[A run of entries]
◆ ◆ ◆

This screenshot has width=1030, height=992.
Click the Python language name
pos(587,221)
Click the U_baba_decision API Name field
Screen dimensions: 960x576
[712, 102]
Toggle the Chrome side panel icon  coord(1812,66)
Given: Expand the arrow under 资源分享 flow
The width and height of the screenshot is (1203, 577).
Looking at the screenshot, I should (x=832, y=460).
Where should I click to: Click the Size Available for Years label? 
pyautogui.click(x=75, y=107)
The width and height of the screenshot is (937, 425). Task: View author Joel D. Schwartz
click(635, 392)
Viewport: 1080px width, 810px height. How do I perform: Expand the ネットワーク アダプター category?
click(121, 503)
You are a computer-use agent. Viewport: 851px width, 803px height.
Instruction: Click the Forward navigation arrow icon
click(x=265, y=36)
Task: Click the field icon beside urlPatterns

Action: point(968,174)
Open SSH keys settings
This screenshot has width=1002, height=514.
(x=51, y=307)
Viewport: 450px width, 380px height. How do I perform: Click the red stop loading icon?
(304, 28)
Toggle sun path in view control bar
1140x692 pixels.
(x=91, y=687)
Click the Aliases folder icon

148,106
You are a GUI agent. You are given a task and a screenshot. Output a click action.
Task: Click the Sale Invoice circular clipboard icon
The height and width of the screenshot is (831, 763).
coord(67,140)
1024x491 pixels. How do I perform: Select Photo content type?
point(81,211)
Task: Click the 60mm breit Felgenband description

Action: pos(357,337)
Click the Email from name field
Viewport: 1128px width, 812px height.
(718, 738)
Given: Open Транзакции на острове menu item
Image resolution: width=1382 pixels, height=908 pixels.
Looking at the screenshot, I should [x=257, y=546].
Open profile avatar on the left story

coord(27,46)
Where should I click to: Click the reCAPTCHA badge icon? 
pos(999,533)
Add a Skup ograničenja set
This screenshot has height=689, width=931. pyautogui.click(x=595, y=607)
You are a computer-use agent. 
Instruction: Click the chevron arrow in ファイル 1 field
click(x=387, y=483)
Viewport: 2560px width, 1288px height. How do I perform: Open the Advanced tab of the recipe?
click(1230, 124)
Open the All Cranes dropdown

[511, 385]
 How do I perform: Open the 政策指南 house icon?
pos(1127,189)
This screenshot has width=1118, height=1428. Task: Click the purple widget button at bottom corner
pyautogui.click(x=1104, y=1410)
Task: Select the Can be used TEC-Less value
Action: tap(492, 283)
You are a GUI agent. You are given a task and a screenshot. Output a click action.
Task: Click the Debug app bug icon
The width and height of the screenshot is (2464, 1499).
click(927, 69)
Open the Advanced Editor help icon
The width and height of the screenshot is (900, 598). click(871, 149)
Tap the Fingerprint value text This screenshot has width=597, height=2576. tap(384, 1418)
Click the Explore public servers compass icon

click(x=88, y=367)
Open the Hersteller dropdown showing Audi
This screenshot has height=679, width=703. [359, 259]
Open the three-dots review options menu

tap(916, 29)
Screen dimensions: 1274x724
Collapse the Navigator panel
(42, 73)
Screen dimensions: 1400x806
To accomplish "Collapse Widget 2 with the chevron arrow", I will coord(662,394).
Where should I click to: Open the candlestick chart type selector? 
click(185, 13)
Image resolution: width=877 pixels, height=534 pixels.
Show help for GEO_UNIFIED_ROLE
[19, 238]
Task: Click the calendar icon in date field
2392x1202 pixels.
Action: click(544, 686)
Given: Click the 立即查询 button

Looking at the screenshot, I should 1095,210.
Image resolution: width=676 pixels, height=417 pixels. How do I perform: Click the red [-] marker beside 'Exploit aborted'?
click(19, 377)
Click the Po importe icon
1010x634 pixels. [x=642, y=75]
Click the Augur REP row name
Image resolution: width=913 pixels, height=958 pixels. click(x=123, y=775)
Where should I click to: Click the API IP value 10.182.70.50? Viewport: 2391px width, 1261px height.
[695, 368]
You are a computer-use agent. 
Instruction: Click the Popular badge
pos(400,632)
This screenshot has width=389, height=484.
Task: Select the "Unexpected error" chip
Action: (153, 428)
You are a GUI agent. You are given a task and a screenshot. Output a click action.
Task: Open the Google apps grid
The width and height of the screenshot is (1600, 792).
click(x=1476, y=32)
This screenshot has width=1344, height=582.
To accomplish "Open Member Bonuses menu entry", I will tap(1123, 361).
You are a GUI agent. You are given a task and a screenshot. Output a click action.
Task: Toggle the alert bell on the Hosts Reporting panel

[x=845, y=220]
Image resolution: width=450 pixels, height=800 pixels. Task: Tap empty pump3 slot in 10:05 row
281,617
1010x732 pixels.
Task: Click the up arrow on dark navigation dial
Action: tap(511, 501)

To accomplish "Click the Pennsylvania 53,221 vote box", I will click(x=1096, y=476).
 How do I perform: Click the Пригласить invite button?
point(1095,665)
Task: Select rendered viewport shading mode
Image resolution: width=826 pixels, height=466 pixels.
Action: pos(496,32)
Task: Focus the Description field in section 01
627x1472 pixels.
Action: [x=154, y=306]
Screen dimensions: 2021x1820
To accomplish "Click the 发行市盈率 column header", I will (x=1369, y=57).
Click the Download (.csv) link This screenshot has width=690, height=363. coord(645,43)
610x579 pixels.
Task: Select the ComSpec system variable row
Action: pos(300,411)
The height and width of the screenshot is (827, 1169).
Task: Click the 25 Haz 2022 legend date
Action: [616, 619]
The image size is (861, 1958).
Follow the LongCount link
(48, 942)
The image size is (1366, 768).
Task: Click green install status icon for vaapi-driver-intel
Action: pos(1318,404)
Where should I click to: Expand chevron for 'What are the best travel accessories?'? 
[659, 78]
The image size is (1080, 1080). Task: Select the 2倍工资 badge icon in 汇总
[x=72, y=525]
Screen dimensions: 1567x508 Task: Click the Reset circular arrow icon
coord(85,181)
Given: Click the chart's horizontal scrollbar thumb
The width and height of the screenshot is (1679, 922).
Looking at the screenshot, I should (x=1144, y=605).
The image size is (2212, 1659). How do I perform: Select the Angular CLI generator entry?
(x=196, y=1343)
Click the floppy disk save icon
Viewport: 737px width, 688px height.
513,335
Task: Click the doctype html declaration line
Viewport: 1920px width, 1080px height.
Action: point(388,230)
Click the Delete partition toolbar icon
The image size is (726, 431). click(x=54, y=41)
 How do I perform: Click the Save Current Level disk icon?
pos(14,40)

◆ ◆ ◆

-- What is asked --
Please copy all of the entries above line for line, with no changes.

-- Task output --
This screenshot has width=1030, height=992.
Click the Python language name
pos(587,221)
Click the U_baba_decision API Name field
Screen dimensions: 960x576
[712, 102]
Toggle the Chrome side panel icon  coord(1812,66)
Given: Expand the arrow under 资源分享 flow
The width and height of the screenshot is (1203, 577).
Looking at the screenshot, I should (x=832, y=460).
Where should I click to: Click the Size Available for Years label? 
pyautogui.click(x=75, y=107)
The width and height of the screenshot is (937, 425). Task: View author Joel D. Schwartz
click(635, 392)
Viewport: 1080px width, 810px height. How do I perform: Expand the ネットワーク アダプター category?
click(121, 503)
You are a computer-use agent. Viewport: 851px width, 803px height.
Instruction: Click the Forward navigation arrow icon
click(x=265, y=36)
Task: Click the field icon beside urlPatterns

Action: point(968,174)
Open SSH keys settings
This screenshot has width=1002, height=514.
(x=51, y=307)
Viewport: 450px width, 380px height. How do I perform: Click the red stop loading icon?
(304, 28)
Toggle sun path in view control bar
1140x692 pixels.
(x=91, y=687)
Click the Aliases folder icon

148,106
You are a GUI agent. You are given a task and a screenshot. Output a click action.
Task: Click the Sale Invoice circular clipboard icon
The height and width of the screenshot is (831, 763).
coord(67,140)
1024x491 pixels. How do I perform: Select Photo content type?
point(81,211)
Task: Click the 60mm breit Felgenband description

Action: pos(357,337)
Click the Email from name field
Viewport: 1128px width, 812px height.
(718, 738)
Given: Open Транзакции на острове menu item
Image resolution: width=1382 pixels, height=908 pixels.
Looking at the screenshot, I should [x=257, y=546].
Open profile avatar on the left story

coord(27,46)
Where should I click to: Click the reCAPTCHA badge icon? 
pos(999,533)
Add a Skup ograničenja set
This screenshot has height=689, width=931. pyautogui.click(x=595, y=607)
You are a computer-use agent. 
Instruction: Click the chevron arrow in ファイル 1 field
click(x=387, y=483)
Viewport: 2560px width, 1288px height. How do I perform: Open the Advanced tab of the recipe?
click(1230, 124)
Open the All Cranes dropdown

[511, 385]
 How do I perform: Open the 政策指南 house icon?
pos(1127,189)
This screenshot has width=1118, height=1428. Task: Click the purple widget button at bottom corner
pyautogui.click(x=1104, y=1410)
Task: Select the Can be used TEC-Less value
Action: tap(492, 283)
You are a GUI agent. You are given a task and a screenshot. Output a click action.
Task: Click the Debug app bug icon
The width and height of the screenshot is (2464, 1499).
click(927, 69)
Open the Advanced Editor help icon
The width and height of the screenshot is (900, 598). click(871, 149)
Tap the Fingerprint value text This screenshot has width=597, height=2576. tap(384, 1418)
Click the Explore public servers compass icon

click(x=88, y=367)
Open the Hersteller dropdown showing Audi
This screenshot has height=679, width=703. [359, 259]
Open the three-dots review options menu

tap(916, 29)
Screen dimensions: 1274x724
Collapse the Navigator panel
(42, 73)
Screen dimensions: 1400x806
To accomplish "Collapse Widget 2 with the chevron arrow", I will coord(662,394).
Where should I click to: Open the candlestick chart type selector? 
click(185, 13)
Image resolution: width=877 pixels, height=534 pixels.
Show help for GEO_UNIFIED_ROLE
[19, 238]
Task: Click the calendar icon in date field
2392x1202 pixels.
Action: click(544, 686)
Given: Click the 立即查询 button

Looking at the screenshot, I should 1095,210.
Image resolution: width=676 pixels, height=417 pixels. How do I perform: Click the red [-] marker beside 'Exploit aborted'?
click(19, 377)
Click the Po importe icon
1010x634 pixels. [x=642, y=75]
Click the Augur REP row name
Image resolution: width=913 pixels, height=958 pixels. click(x=123, y=775)
Where should I click to: Click the API IP value 10.182.70.50? Viewport: 2391px width, 1261px height.
[695, 368]
You are a computer-use agent. 
Instruction: Click the Popular badge
pos(400,632)
This screenshot has width=389, height=484.
Task: Select the "Unexpected error" chip
Action: (153, 428)
You are a GUI agent. You are given a task and a screenshot. Output a click action.
Task: Open the Google apps grid
The width and height of the screenshot is (1600, 792).
click(x=1476, y=32)
This screenshot has width=1344, height=582.
To accomplish "Open Member Bonuses menu entry", I will tap(1123, 361).
You are a GUI agent. You are given a task and a screenshot. Output a click action.
Task: Toggle the alert bell on the Hosts Reporting panel

[x=845, y=220]
Image resolution: width=450 pixels, height=800 pixels. Task: Tap empty pump3 slot in 10:05 row
281,617
1010x732 pixels.
Task: Click the up arrow on dark navigation dial
Action: tap(511, 501)

To accomplish "Click the Pennsylvania 53,221 vote box", I will click(x=1096, y=476).
 How do I perform: Click the Пригласить invite button?
point(1095,665)
Task: Select rendered viewport shading mode
Image resolution: width=826 pixels, height=466 pixels.
Action: pos(496,32)
Task: Focus the Description field in section 01
627x1472 pixels.
Action: [x=154, y=306]
Screen dimensions: 2021x1820
To accomplish "Click the 发行市盈率 column header", I will (x=1369, y=57).
Click the Download (.csv) link This screenshot has width=690, height=363. coord(645,43)
610x579 pixels.
Task: Select the ComSpec system variable row
Action: pos(300,411)
The height and width of the screenshot is (827, 1169).
Task: Click the 25 Haz 2022 legend date
Action: [616, 619]
The image size is (861, 1958).
Follow the LongCount link
(48, 942)
The image size is (1366, 768).
Task: Click green install status icon for vaapi-driver-intel
Action: pos(1318,404)
Where should I click to: Expand chevron for 'What are the best travel accessories?'? 
[659, 78]
The image size is (1080, 1080). Task: Select the 2倍工资 badge icon in 汇总
[x=72, y=525]
Screen dimensions: 1567x508 Task: Click the Reset circular arrow icon
coord(85,181)
Given: Click the chart's horizontal scrollbar thumb
The width and height of the screenshot is (1679, 922).
Looking at the screenshot, I should (x=1144, y=605).
The image size is (2212, 1659). How do I perform: Select the Angular CLI generator entry?
(x=196, y=1343)
Click the floppy disk save icon
Viewport: 737px width, 688px height.
513,335
Task: Click the doctype html declaration line
Viewport: 1920px width, 1080px height.
Action: point(388,230)
Click the Delete partition toolbar icon
The image size is (726, 431). click(x=54, y=41)
 How do I perform: Click the Save Current Level disk icon?
pos(14,40)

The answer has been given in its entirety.